India’s Hindu Majority Problem
No end of (digital) ink has been expended in understanding, analyzing and reporting on the rise in India of the politician, Narendra Modi. His career perhaps owes much, ironically, to what is also possibly its lowest point – the role he played as the leader of a state government over-seeing the law-and-order response to communal rioting in the state of Gujarat in February 2002.
This incident might have disappeared into the long list of deplorable and inhuman acts of violence and hatred that are all too common in the South Asian subcontinent, were it not for the fact that Mr. Modi has, in the intervening years, emerged as the prime ministerial candidate of India’s main opposition party, the Bharatiya Janata Party (BJP.)
The question of Mr Modi’s moral or criminal culpability has touched American shores because soon after the incidents in Gujarat, the State Department refused him a visa to enter the United States, stating his involvement in supporting or at least in failing to prevent communal violence. This decision has since been somewhat given new life by the introduction of a resolution in the House (now in subcommittee) to “commend the US government” for this denial.
A lot has changed in the United States since 2002. The act that enabled the denial of the visa was initiated and approved in 1998, a few years after the House had just elected its first majority-GOP membership in over four decades. When Modi’s visa was denied, the memory of the terrorist attacks of Sep 2001 was still fresh in the American mind. At the beginning of the millenium, India’s economic surge had only just started, and the tumult of America’s involvement in two land wars had yet to commence. It was an atmosphere in which strong lines were easily drawn and Modi’s stature at the time was nothing significant enough to merit discussion about the consequences of the action, at any rate.
The United States has of course taken a sizeable hit to its reputation in the decade that followed. Its economy nose-dived and took most of the world with it, into a two year long recession. The two land wars ended inconclusively at best, and as an unqualified disaster to many.
India too saw considerable changes.
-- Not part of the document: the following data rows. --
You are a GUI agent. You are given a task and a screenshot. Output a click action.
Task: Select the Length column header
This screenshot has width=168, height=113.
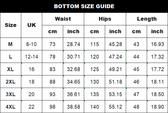(x=147, y=19)
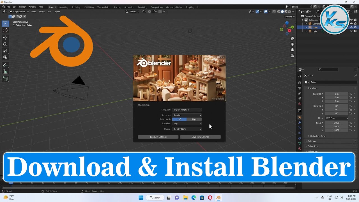The height and width of the screenshot is (202, 359).
Task: Activate the Annotate tool
Action: point(5,64)
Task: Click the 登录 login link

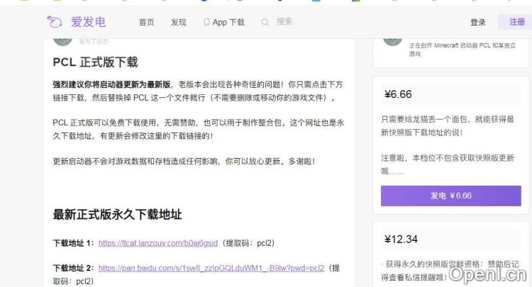Action: [x=478, y=22]
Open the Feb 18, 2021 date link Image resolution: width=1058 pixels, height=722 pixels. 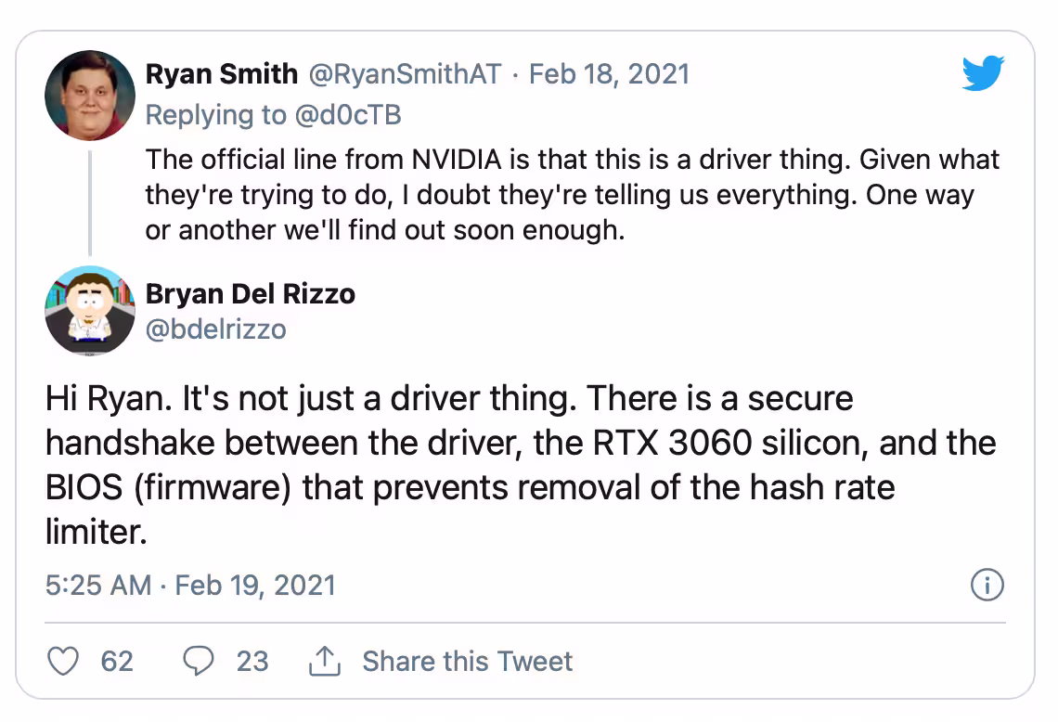(609, 73)
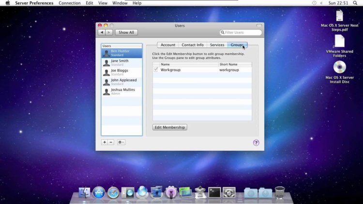
Task: Open the Spotlight search magnifier icon
Action: coord(355,3)
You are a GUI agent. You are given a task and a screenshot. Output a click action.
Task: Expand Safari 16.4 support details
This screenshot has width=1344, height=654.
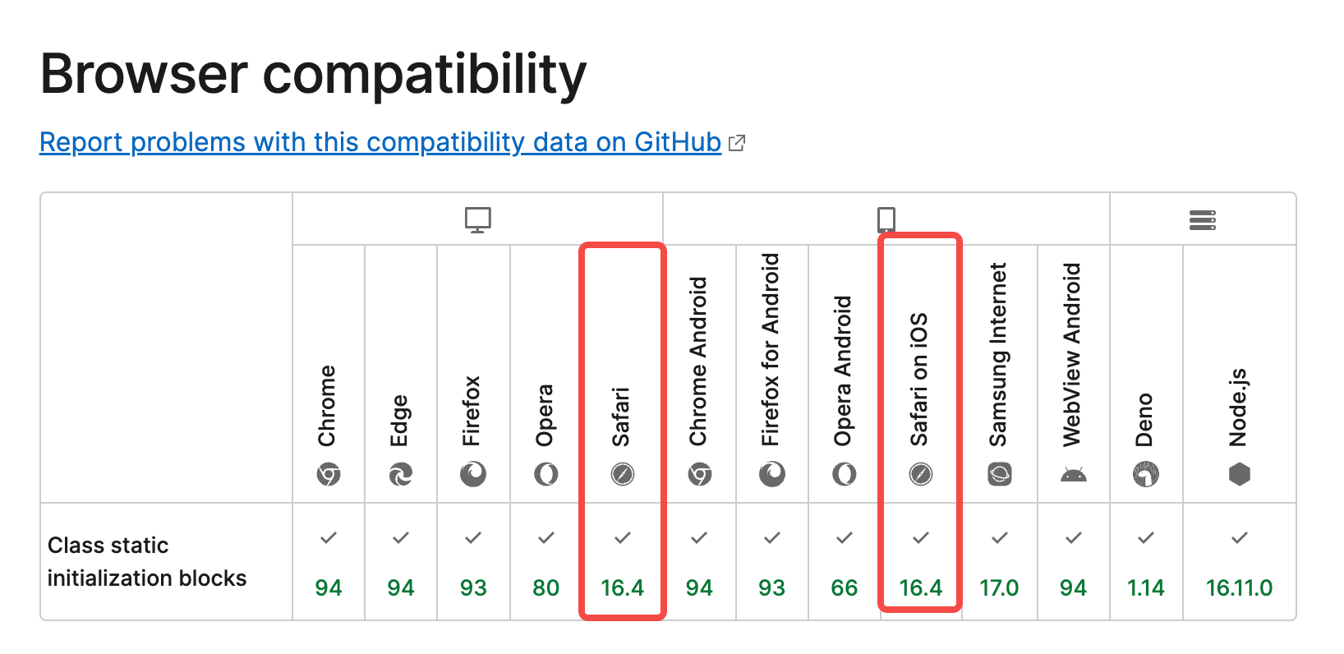coord(623,562)
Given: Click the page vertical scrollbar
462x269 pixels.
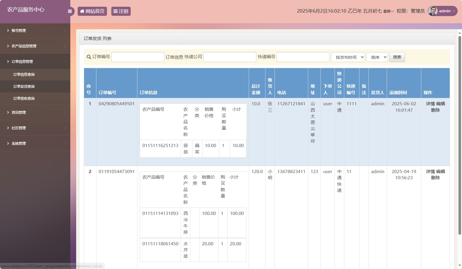Looking at the screenshot, I should tap(459, 135).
In contrast to the previous decade, the naughts were a good year. Two governments completed their full terms, and power was transferred three times in an orderly fashion in national elections. The economy grew at a rate between 8% and 10% in most years between 2002 and 2013, and with it, everything that could be commercialized grew at a tremendous pace, including the size of financial scandals and bribe-taking at every level of government.
Today, the two countries face off in a different mood. The United States has become less relevant, as China and Russia have asserted themselves in many ways. While India too has receded from the public stage somewhat as it faces its own economic troubles, it is a country that has bright prospects.
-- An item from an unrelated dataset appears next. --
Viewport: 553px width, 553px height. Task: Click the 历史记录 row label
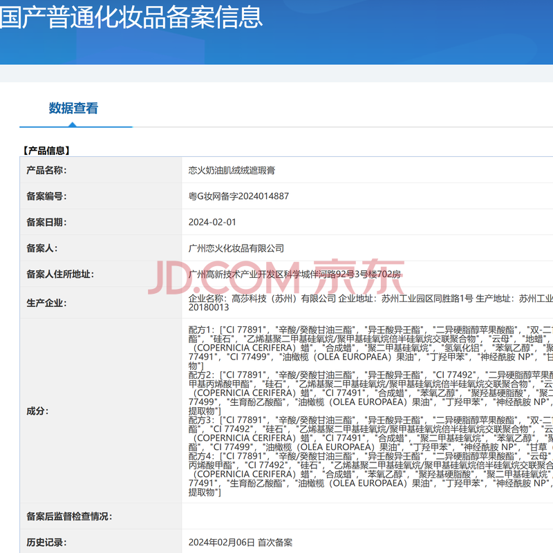pos(46,543)
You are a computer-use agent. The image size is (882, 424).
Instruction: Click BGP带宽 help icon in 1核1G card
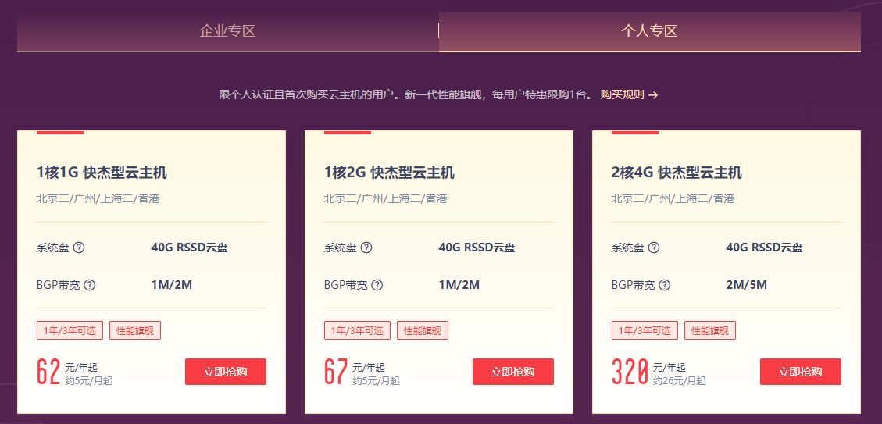point(90,285)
The Hindu majority problem is that one way or the other, Hindu identity will need to assert itself as a major aspect of Indian identity. It is simply undeniable that India is a Hindu nation, as it is undeniable that America is a “white” one. This is a greater certainty in India, where being Hindu is a binary choice, unlike the question of “racial heritage.” There is no question of being one-sixteenth or one-eighth Hindu. There is barely even the possibility of being “half-Hindu,” raised in a family where only one parent is Hindu. As in all religions, you are how you are raised, and more so in Hinduism, where you are Hindu by virtue of simpler choices than the observance of rituals like church-going and being baptized.
The problem is that unlike other countries, India’s majority did not rule it until its own independence from the British. When the British left, the previous occasion when a Hindu had reigned over a large portion of the sub-continent was more than a millennium previously. Moreover, for a large part of the country’s independence, its religious identity was abjured by many of its leaders. Nation building had distracted everyone, and the question of what the majority culture’s role was in the polity seemed irrelevant.